(Saved entries)
►
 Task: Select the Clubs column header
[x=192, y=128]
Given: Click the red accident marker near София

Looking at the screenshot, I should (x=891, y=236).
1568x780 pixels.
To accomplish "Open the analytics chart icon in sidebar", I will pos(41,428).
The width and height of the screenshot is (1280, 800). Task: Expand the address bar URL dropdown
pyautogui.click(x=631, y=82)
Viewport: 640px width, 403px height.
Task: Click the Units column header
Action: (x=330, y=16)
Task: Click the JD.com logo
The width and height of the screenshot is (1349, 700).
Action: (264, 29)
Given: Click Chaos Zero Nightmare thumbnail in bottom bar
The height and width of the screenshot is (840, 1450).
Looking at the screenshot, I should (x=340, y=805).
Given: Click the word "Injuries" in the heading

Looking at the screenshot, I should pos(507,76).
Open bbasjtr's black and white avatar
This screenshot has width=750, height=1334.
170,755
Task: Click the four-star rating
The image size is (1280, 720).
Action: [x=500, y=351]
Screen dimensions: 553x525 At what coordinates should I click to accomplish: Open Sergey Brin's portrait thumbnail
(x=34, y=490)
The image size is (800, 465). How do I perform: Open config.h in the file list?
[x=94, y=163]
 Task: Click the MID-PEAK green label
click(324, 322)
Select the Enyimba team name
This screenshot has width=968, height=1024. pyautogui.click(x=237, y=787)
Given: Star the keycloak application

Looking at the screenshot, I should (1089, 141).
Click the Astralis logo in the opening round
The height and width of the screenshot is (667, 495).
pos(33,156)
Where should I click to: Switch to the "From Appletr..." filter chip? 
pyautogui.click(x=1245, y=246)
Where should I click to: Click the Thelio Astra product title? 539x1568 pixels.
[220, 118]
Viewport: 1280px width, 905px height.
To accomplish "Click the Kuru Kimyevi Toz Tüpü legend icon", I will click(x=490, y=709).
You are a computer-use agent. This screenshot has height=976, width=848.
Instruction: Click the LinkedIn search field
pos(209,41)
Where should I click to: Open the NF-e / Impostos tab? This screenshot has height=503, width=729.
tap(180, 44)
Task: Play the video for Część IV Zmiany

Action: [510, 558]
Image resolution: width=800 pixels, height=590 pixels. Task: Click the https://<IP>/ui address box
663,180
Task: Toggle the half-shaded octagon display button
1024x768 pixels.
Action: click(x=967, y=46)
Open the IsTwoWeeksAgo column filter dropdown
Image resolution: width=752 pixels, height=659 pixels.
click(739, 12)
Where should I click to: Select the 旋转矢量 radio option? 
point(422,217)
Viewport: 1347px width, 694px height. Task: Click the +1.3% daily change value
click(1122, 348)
◄
WHAT THE TASK ASKS:
Your task is to write out, exactly, the line that contains "Open bbasjtr's black and white avatar" and each line after it to the end of the data, with no other lines.

REPLY TO THE TASK:
Open bbasjtr's black and white avatar
This screenshot has width=750, height=1334.
170,755
Task: Click the four-star rating
The image size is (1280, 720).
Action: [x=500, y=351]
Screen dimensions: 553x525 At what coordinates should I click to accomplish: Open Sergey Brin's portrait thumbnail
(x=34, y=490)
The image size is (800, 465). How do I perform: Open config.h in the file list?
[x=94, y=163]
 Task: Click the MID-PEAK green label
click(324, 322)
Select the Enyimba team name
This screenshot has width=968, height=1024. pyautogui.click(x=237, y=787)
Given: Star the keycloak application

Looking at the screenshot, I should (1089, 141).
Click the Astralis logo in the opening round
The height and width of the screenshot is (667, 495).
pos(33,156)
Where should I click to: Switch to the "From Appletr..." filter chip? 
pyautogui.click(x=1245, y=246)
Where should I click to: Click the Thelio Astra product title? 539x1568 pixels.
[220, 118]
Viewport: 1280px width, 905px height.
To accomplish "Click the Kuru Kimyevi Toz Tüpü legend icon", I will click(x=490, y=709).
You are a computer-use agent. This screenshot has height=976, width=848.
Instruction: Click the LinkedIn search field
pos(209,41)
Where should I click to: Open the NF-e / Impostos tab? This screenshot has height=503, width=729.
tap(180, 44)
Task: Play the video for Część IV Zmiany

Action: [510, 558]
Image resolution: width=800 pixels, height=590 pixels. Task: Click the https://<IP>/ui address box
663,180
Task: Toggle the half-shaded octagon display button
1024x768 pixels.
Action: click(x=967, y=46)
Open the IsTwoWeeksAgo column filter dropdown
Image resolution: width=752 pixels, height=659 pixels.
click(739, 12)
Where should I click to: Select the 旋转矢量 radio option? 
point(422,217)
Viewport: 1347px width, 694px height. Task: Click the +1.3% daily change value
click(1122, 348)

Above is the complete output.